Green Screen

This is a pretty cool video showing green screen use in TV and movies.

I will say I don't really draw any philosophical conclusions about the meaning of life and reality from it, other than to say, "how cool is it that we can do this?"

Via Maggies Farm


  1. Maddog:

    Thus closing the second circle in filmmaking.

    The first was of course silent movies, which often used but did not really need movie studio settings. With the advent of sound, location shooting disappeared. This is notable in Hitchcock's Blackmail (1929), which contains early scenes shot without sound, but on location and later scenes with sound, but shot on the lot.

    Shooting on the lot would rule until The Naked City (1948), which revolutionized film making by shooting street scenes on location without the publics knowledge. They used hidden cameras and distractions to hide the fact that they were making a movie.

    Today we are back to shooting in the studio and using the green screen to insert the necessary background.

    The real question is what is next?

    Thanks Warren!


  2. Mike:

    I'm also impressed by the lighting changes.

  3. John Moore:

    Mind boggling! Decades ago I did some work for MagiCam at Paramount, which took the basic green screen "Chroma-Key" technique and added a couple of tricks. They did the Carl Sagan Cosmos series there.

    But this just blows me away. Far more impressive.

    Scary thing is... I've seen a lot of those scenes.
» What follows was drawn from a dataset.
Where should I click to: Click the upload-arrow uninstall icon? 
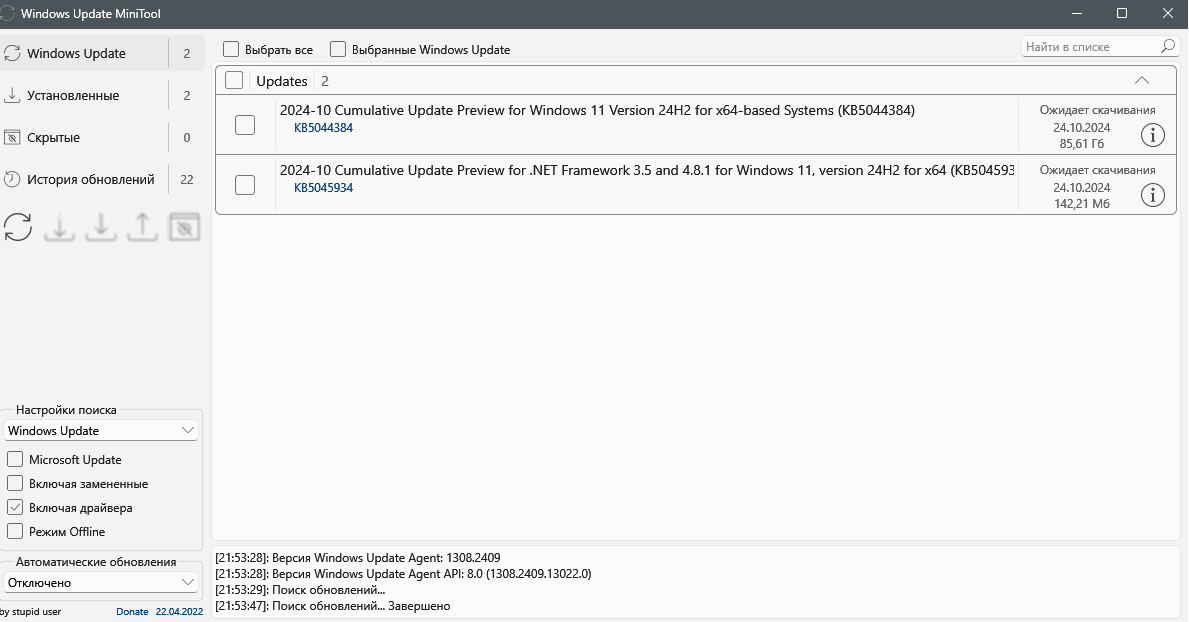point(143,227)
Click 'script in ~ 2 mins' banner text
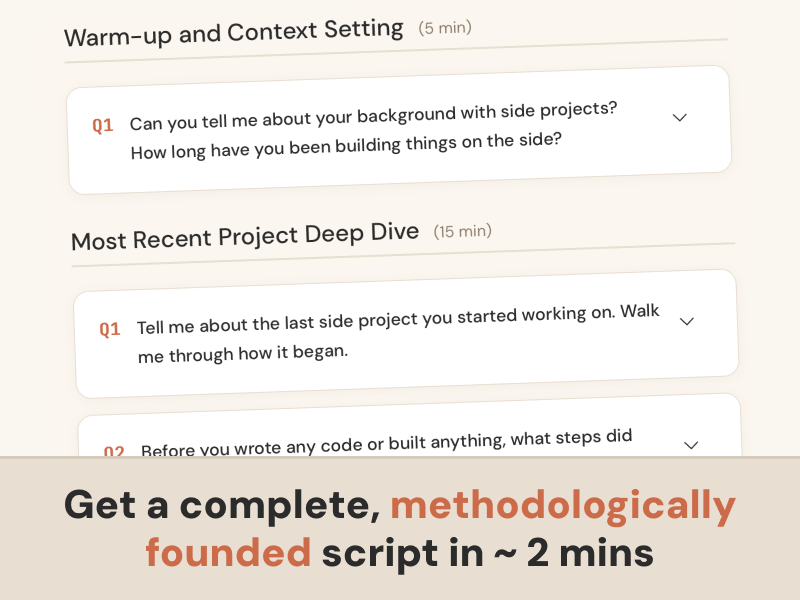This screenshot has width=800, height=600. point(488,552)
Too much adventure TV watching? :-)

  4. Doug:

    I finally understand how the Saints won the Super Bowl.

  5. IgotBupkis:

    > “how cool is it that we can do this?”


    > Doug: I finally understand how the Saints won the Super Bowl.

    Sorry, Doug, they beat the Colts the way anyone does it -- Pressuring Manning and taking advantage of his "happy feet" -- that's been his problem ever since college, as Spurrier showed time and again. If your 'D' can get to Manning, your chances of winning go up precipitously, because he WILL start screwing up. The Colts generally win when their protection for Manning is impenetrable. When it isn't is their likely losses.

  6. Tim:

    Yet despite all the technology movies - even animations - depend on the voices of real human actors to give them life.

  7. eCurmudgeon:

    "Yet despite all the technology movies – even animations – depend on the voices of real human actors to give them life."

    For now, at any rate.

    I've long wondered why the studios haven't plowed major dollars into coming up with better-quality speech synthesis so as to get rid of human actors altogether.

  8. epobirs:

    Voice talent is relatively cheap. The folks who work nearly full time in the voice over and animation vocals biz don't make anything like the money serious TV and film stars pick up. Outside of the Simpsons cast and Seth McFarlane, who voices a major portion of the main characters on shows he already owns a major portion as creator or co-creator, not a lot of people in the vocal talent field are getting seriously rich.

    Frequently, when a big name actor does a animation voice, it's for a much smaller salary than an onscreen role. The actual workload is much less, there is no costuming or makeup hassles, and often it is an indulgence for their children, especially for performers whose careers are mainly in venue unsuitable for kids.

    So there just isn't much incentive to make a voice synthesis system that could compete with human talent. The game industry is more likely to make the investment, as there is more value in a distinctive character who can utter lines not written in advance. Interactivity demands more sophisticated AI to do this but the demand is there because game script can already be massive compared to a feature film. On a 'Star Trek' game, one of the TV actors reprising his role mentioned his dismay at having more lines to perform than any two feature films.

  9. Kresh:

    The people who make Sanctuary (with it's super-obvious non-real sets) should watch this video. It'll very much improve the quality of their visuals. I mean, a "laboratory" in the middle of a giant room? A laboratory consisting of three tables and a few microscopes set waaaaaay out in the middle of a giant room? Even a block and tackle cannot suspend disbelief enough for that.

    Then they need to hire real writers. That's a whole 'nother story. So to speak.